As well as in the products they sell, autoshops differ from other dark web marketplaces in their setup and organization. Typically dark web marketplaces are operated by administrators who allow many independent vendors to sell their products in exchange for a fee (known as an escrow marketplace). By contrast, autoshops typically have far fewer vendors, in some cases with all of the listings originating from just the site operator. Autoshops are also more likely than other marketplaces to have a “clear web” presence, either in addition to their dark web site or exclusively. (You can read more about the distinctions between the deep, dark and clear web here).
The source of stolen financial data
As well as giving us visibility into autoshops, monitoring the dark web gives us insight into the activity being undertaken to supply them. Autoshops have a number of different sources for the financial products that they illicitly sell:
- Historic data breach sets – Large datasets of stolen card details from financial institutions can be found for sale on the dark web, however these are sometimes viewed skeptically in criminal forums as they are often old, meaning that they contain few “live” credit cards for hackers to exploit.

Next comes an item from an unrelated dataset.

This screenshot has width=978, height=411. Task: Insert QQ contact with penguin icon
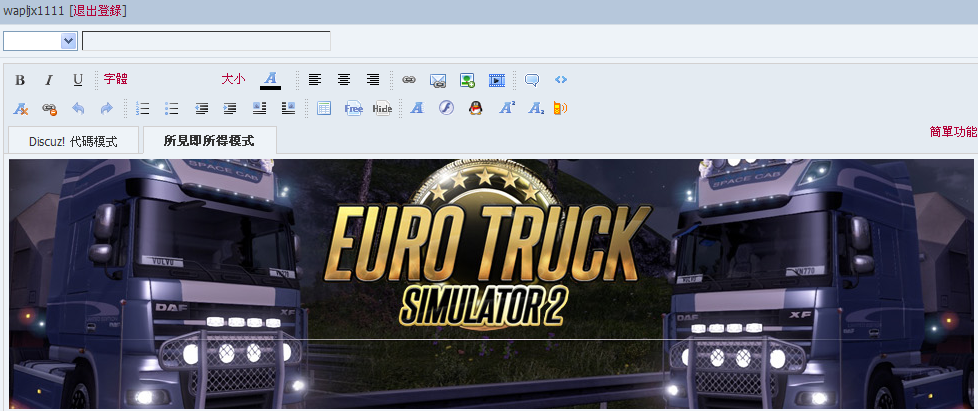click(x=476, y=108)
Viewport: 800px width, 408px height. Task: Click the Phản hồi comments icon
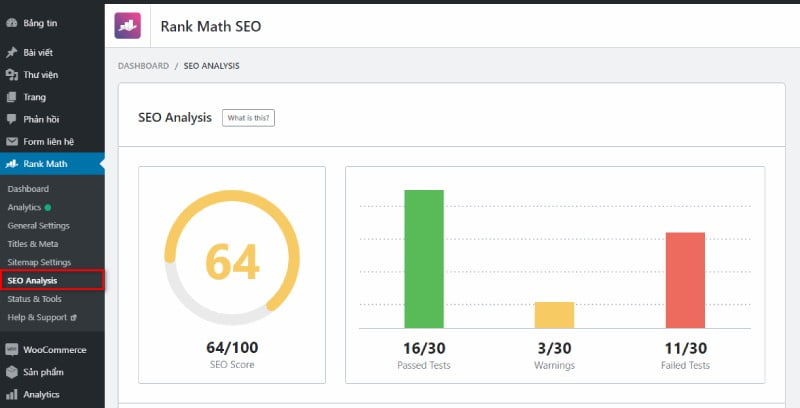[x=12, y=119]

- Attacks against e-commerce sites – Cybercriminals exploit vulnerabilities in websites to extract customer card data through a technique known as web skimming. If undetected, attackers can extract thousands of customers’ payment information through automated software, a technique infamously used in the Magecart attacks against British Airways, Ticketmaster and Newegg.
- Phishing sites – Where customers are tricked into entering their credit card information into a fraudulent website, often imitating a known and trusted brand. Spamming tools and phishing pages are sold on the dark web, as well as reverse proxy servers (such as Modlishka and Evilginx) to bypass bank’s two-factor authentication systems.

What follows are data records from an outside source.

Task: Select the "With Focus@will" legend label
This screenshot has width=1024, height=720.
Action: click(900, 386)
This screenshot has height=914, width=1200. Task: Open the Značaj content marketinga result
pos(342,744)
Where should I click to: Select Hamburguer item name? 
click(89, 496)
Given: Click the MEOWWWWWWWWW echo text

- Banking trojans and stealer malware – Malware that is directly installed onto a user’s computer to capture card data. Stealer malware and banking trojans can be found for sale on markets and forums, as well as user guides for how to utilize them. Notable examples have included Zeus, Emotet and Trickbot.
- Insider threat – Customer information sold by employees from within financial institutions.
How financial crimes could be prevented with dark web intelligence
With dark web intelligence, there are actions that financial services companies can take to combat this orchestrated targeting of their customers.
For example, by monitoring the dark web for its Bank Identification Numbers (BIN) – the part of the card number that indicates which bank a card belongs to – a bank could find all of its credit card details leaked on autoshops, pastebins and forums. With the stolen card details identified, the bank could then block the cards, inform customers so they are alert to any suspicious account activity, and contact the authorities to make sure they are aware of the autoshop’s operation – preventing fraud at scale.
Financial institutions could also identify commodities available on dark web marketplaces, such as banking trojans or 2FA bypass tools, to identify when and how their customer base is being targeted. This intelligence could then be used to implement defensive measures on their customers’ accounts, and prevent their financial data from being harvested in the first place.